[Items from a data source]

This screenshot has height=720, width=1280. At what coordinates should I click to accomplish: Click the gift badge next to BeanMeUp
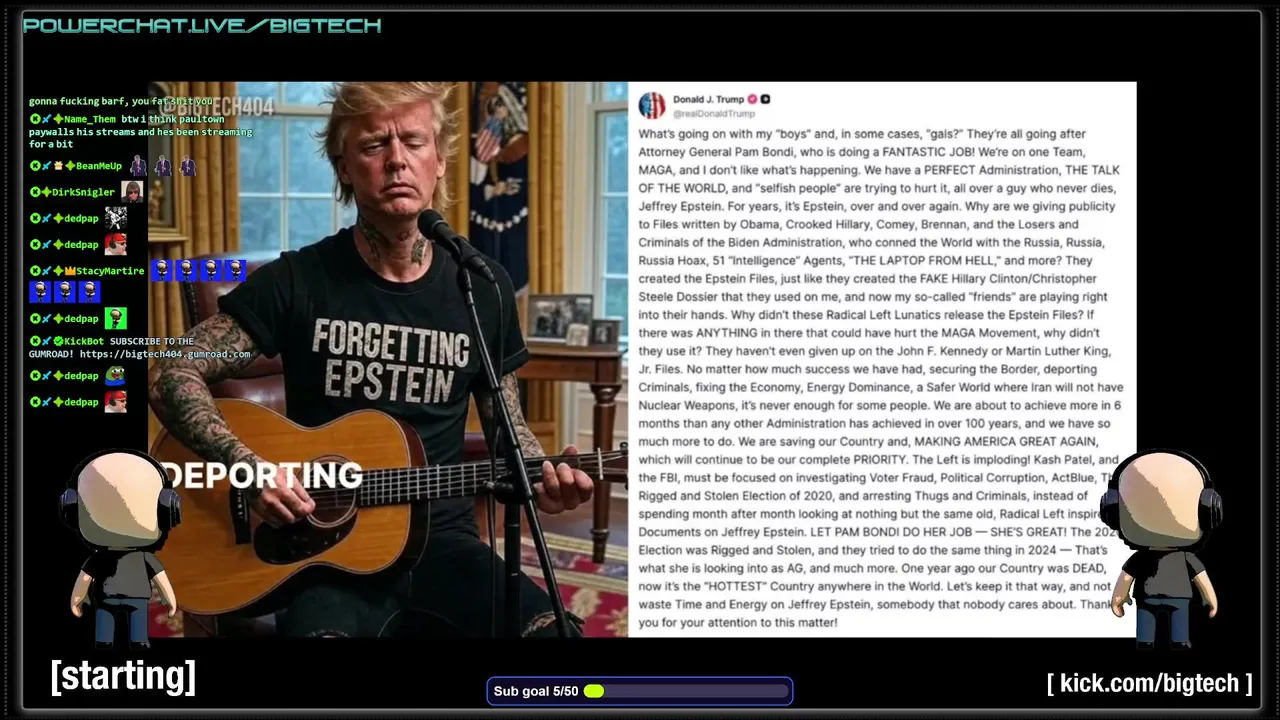(58, 166)
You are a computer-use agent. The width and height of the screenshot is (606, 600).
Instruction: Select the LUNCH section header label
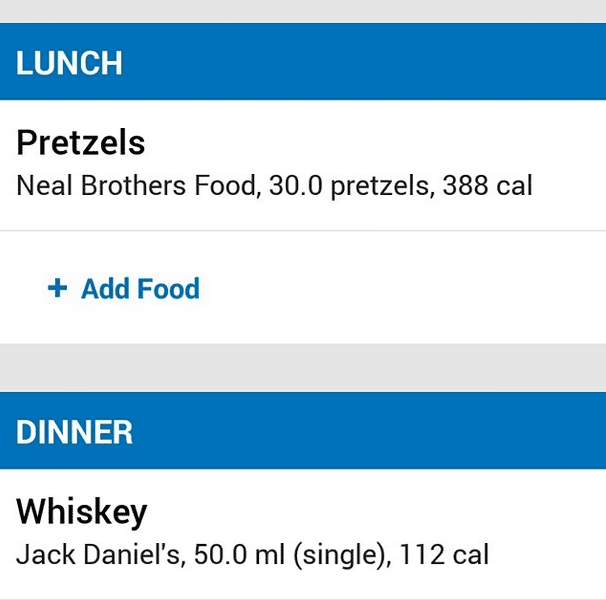click(x=69, y=63)
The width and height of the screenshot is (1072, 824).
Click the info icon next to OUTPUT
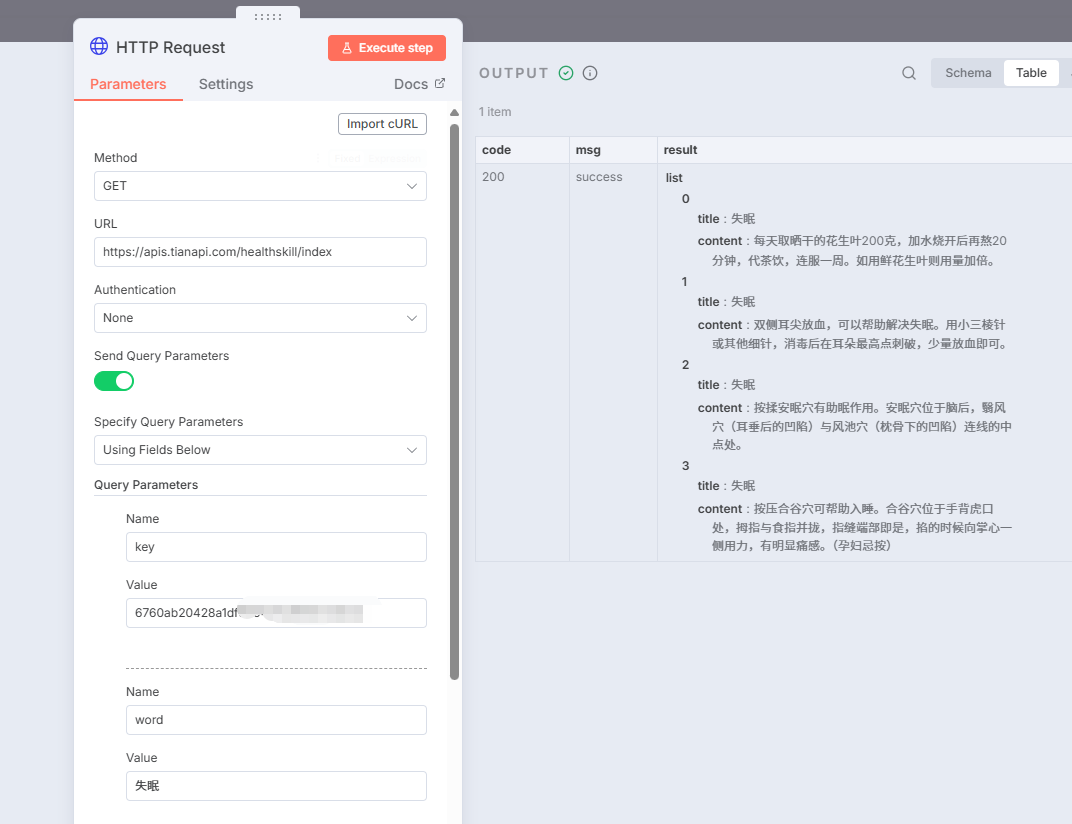(590, 73)
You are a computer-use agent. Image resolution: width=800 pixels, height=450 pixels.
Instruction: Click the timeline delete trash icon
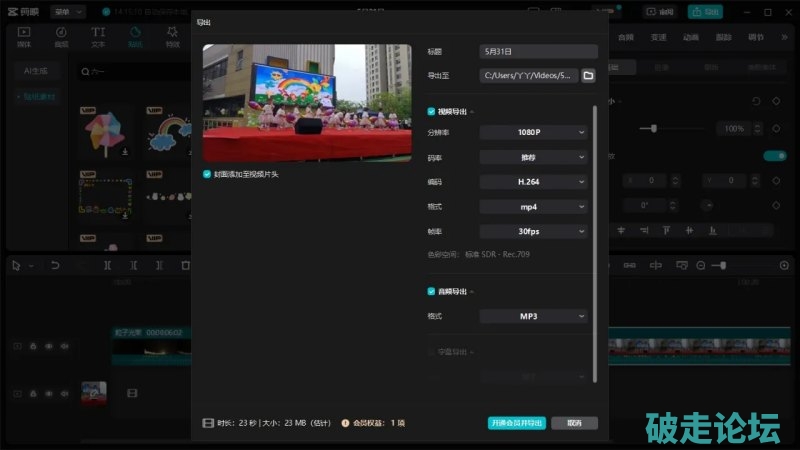185,265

> DESCRIPTION OF THE TASK: Could you work out how many lines above contain the string "agent"? Answer with the number only.

> SOLUTION TO THIS TASK: 2